Description of the task>
Lines from the top of the entries through the line that has "Given: Select the Choose... option in list" must be duplicated exactly, and no others.

── Study material

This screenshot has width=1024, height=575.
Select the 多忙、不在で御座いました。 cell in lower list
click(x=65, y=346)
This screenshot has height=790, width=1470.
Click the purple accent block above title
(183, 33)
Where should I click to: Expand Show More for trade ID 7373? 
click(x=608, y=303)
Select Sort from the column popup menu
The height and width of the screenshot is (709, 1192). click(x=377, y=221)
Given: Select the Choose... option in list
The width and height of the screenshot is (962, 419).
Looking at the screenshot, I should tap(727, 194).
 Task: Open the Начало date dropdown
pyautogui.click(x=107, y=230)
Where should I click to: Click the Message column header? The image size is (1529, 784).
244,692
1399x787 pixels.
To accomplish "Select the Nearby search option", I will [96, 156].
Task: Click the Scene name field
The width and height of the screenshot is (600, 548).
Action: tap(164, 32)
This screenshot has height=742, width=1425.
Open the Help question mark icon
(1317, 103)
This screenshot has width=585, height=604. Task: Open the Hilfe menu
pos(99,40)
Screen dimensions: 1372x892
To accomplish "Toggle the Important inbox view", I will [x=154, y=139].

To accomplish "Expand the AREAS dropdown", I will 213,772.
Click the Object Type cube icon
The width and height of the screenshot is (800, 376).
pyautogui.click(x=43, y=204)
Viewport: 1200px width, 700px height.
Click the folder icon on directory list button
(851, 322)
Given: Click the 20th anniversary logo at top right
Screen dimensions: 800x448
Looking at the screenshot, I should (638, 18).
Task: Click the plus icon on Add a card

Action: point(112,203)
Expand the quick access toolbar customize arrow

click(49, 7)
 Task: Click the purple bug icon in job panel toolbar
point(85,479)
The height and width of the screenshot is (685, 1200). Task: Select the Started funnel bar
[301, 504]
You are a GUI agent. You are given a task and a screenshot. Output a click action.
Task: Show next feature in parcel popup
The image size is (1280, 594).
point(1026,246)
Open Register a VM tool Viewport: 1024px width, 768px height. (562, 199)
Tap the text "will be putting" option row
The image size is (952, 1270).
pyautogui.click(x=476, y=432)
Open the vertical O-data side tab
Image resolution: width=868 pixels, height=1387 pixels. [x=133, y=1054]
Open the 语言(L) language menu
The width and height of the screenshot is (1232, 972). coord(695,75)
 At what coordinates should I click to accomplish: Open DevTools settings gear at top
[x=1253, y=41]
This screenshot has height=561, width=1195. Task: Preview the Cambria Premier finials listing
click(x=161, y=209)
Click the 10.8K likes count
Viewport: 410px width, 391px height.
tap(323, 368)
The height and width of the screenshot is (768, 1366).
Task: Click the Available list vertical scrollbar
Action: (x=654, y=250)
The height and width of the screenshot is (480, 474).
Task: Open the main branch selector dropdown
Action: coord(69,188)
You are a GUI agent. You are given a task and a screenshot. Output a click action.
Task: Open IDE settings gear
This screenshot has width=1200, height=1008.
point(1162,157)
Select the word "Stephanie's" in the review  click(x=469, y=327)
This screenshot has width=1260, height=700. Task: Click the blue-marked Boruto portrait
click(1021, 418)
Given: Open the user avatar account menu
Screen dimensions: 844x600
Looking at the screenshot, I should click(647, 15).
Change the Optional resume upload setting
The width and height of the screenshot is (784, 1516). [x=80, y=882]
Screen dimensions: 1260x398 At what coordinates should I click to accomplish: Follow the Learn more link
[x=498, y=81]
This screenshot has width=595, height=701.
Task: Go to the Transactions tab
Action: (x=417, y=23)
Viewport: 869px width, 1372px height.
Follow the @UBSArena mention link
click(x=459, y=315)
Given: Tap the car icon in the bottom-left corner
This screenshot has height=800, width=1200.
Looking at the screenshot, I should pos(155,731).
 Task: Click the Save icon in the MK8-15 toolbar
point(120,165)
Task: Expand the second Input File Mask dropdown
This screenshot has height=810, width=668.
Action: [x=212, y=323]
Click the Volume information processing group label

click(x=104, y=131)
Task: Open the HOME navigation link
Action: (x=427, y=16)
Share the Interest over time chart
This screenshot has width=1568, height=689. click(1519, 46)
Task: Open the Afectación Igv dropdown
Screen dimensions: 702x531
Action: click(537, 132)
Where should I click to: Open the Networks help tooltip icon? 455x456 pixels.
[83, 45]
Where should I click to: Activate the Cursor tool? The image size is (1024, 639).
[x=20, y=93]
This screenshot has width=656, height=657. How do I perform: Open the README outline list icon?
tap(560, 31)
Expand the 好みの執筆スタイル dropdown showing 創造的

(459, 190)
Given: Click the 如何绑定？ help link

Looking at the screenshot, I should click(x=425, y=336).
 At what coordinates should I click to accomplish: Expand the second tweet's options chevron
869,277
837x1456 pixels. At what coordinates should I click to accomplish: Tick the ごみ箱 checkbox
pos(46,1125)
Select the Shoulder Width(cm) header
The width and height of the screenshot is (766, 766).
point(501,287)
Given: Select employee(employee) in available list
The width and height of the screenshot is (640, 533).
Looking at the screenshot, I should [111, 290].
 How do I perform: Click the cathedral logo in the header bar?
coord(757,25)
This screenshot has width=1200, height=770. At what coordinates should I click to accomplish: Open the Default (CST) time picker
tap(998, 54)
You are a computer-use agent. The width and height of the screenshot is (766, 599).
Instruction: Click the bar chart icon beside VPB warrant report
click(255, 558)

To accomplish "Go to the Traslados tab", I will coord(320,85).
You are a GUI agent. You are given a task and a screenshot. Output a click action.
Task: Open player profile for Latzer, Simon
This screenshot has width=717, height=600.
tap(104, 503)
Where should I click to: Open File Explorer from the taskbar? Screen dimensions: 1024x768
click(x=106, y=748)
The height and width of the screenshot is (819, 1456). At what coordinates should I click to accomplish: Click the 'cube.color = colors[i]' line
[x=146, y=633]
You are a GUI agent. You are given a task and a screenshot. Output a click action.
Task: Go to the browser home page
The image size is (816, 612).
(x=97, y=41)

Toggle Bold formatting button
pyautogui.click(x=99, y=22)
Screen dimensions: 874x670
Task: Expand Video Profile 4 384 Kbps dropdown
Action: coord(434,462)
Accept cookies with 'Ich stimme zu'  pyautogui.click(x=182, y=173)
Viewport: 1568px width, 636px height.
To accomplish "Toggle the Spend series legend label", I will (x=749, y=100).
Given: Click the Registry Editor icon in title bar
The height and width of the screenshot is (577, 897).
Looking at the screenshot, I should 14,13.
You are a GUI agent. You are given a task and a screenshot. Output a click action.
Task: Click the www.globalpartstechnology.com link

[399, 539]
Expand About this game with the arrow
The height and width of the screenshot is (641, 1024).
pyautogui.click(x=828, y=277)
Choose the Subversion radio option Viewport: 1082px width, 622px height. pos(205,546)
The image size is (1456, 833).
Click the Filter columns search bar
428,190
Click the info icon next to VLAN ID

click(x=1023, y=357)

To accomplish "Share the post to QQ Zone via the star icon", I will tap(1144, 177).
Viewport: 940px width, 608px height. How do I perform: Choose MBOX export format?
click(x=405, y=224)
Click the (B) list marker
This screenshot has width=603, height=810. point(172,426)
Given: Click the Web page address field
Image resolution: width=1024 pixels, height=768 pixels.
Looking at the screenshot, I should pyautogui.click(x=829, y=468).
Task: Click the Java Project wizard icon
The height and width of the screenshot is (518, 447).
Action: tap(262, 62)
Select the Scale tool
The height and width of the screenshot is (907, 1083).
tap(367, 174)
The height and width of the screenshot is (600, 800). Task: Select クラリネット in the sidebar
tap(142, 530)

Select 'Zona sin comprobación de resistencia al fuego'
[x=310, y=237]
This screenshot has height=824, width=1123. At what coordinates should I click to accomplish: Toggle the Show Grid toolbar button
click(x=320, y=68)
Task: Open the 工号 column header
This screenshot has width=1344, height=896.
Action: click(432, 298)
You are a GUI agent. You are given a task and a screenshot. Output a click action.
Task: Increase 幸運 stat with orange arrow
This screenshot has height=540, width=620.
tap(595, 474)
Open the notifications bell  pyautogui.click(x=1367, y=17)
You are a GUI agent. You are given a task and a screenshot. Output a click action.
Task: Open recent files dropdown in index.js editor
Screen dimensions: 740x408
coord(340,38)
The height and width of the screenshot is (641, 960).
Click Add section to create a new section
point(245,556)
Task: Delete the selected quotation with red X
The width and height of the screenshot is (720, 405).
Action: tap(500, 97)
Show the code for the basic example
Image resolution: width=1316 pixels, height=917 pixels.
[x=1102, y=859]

────

Exercise output>
This screenshot has width=1024, height=575.
Select the 多忙、不在で御座いました。 cell in lower list
click(x=65, y=346)
This screenshot has height=790, width=1470.
Click the purple accent block above title
(183, 33)
Where should I click to: Expand Show More for trade ID 7373? 
click(x=608, y=303)
Select Sort from the column popup menu
The height and width of the screenshot is (709, 1192). click(x=377, y=221)
Given: Select the Choose... option in list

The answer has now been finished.